━━━ RECORDED INFORMATION
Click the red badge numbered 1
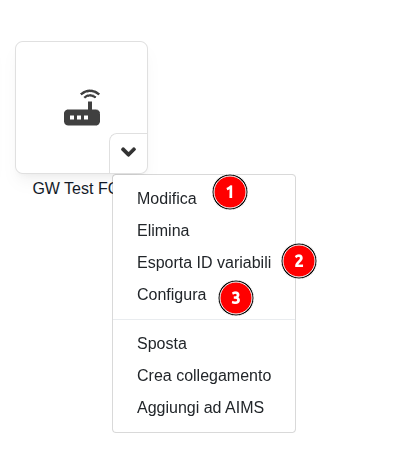Viewport: 398px width, 457px height. 230,192
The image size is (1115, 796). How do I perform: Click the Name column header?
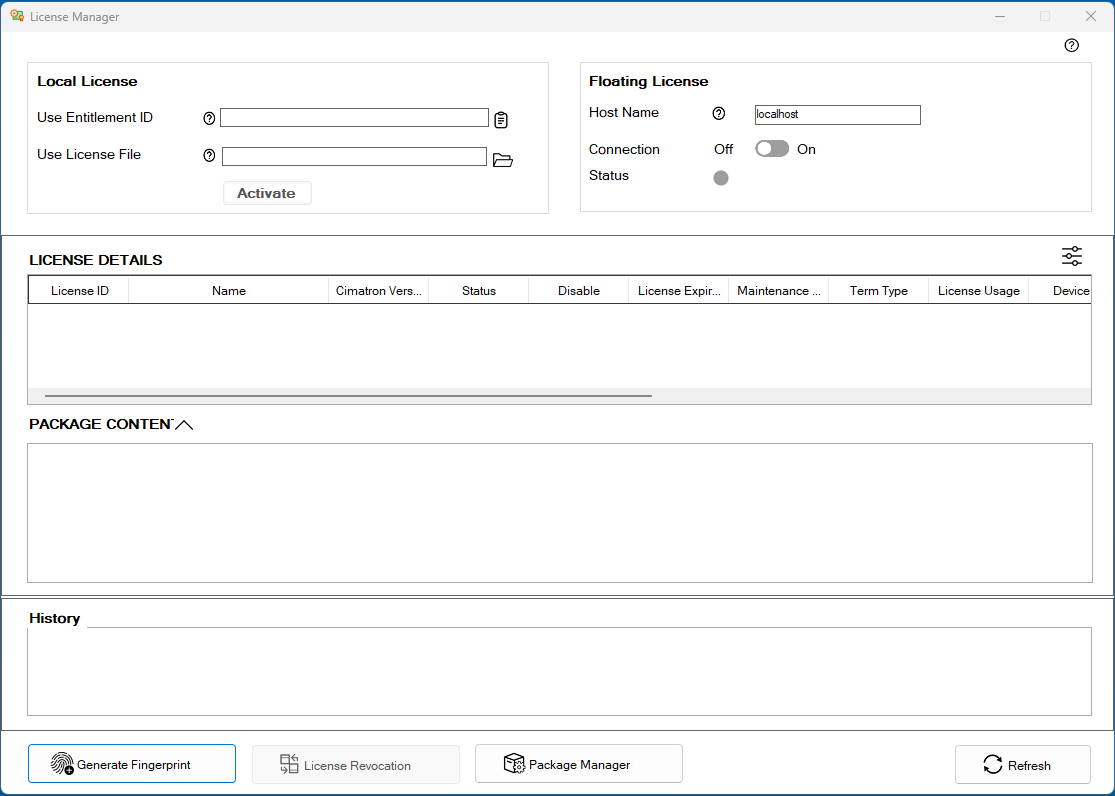click(229, 291)
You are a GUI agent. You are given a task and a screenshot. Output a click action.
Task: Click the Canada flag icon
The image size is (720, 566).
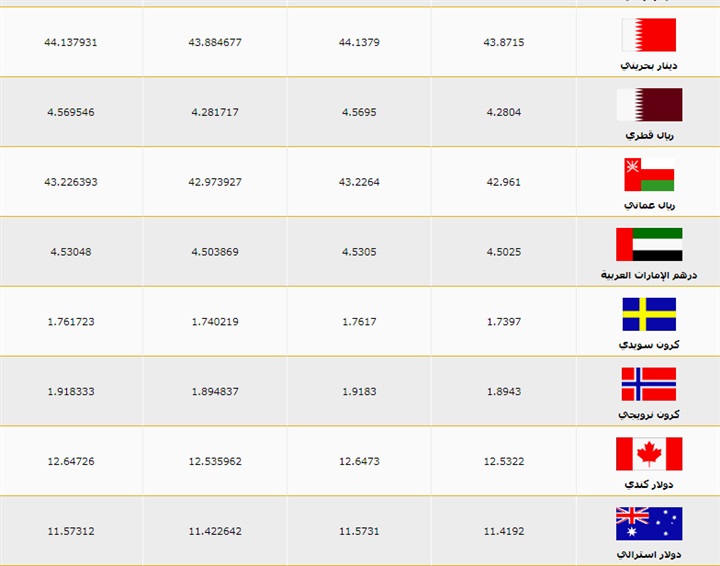649,454
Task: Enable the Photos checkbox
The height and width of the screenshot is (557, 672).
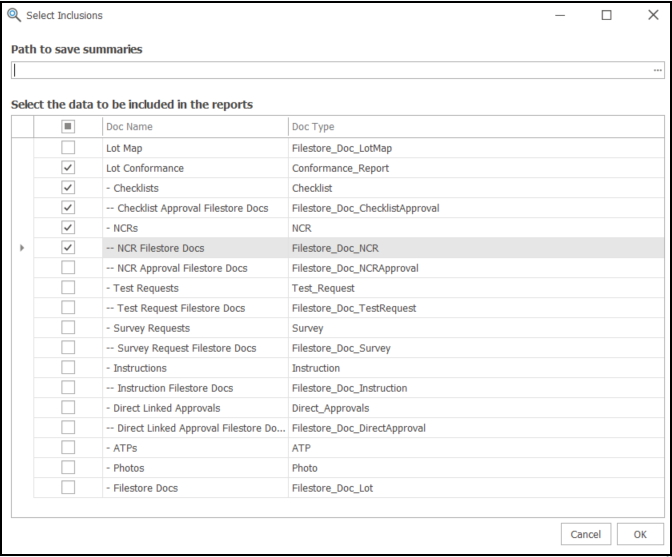Action: pos(68,468)
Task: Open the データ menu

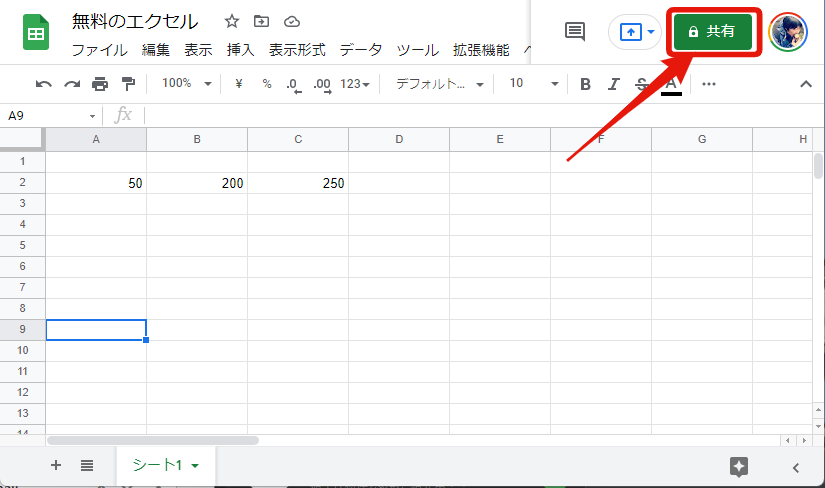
━━━━━━
These lines alone form the answer: the one containing "The image size is (720, 566)." and every line after it through the end of the material, exactly as written, pictures left out.

The image size is (720, 566).
649,454
Task: Enable the Photos checkbox
The height and width of the screenshot is (557, 672).
Action: pos(68,468)
Task: Open the データ menu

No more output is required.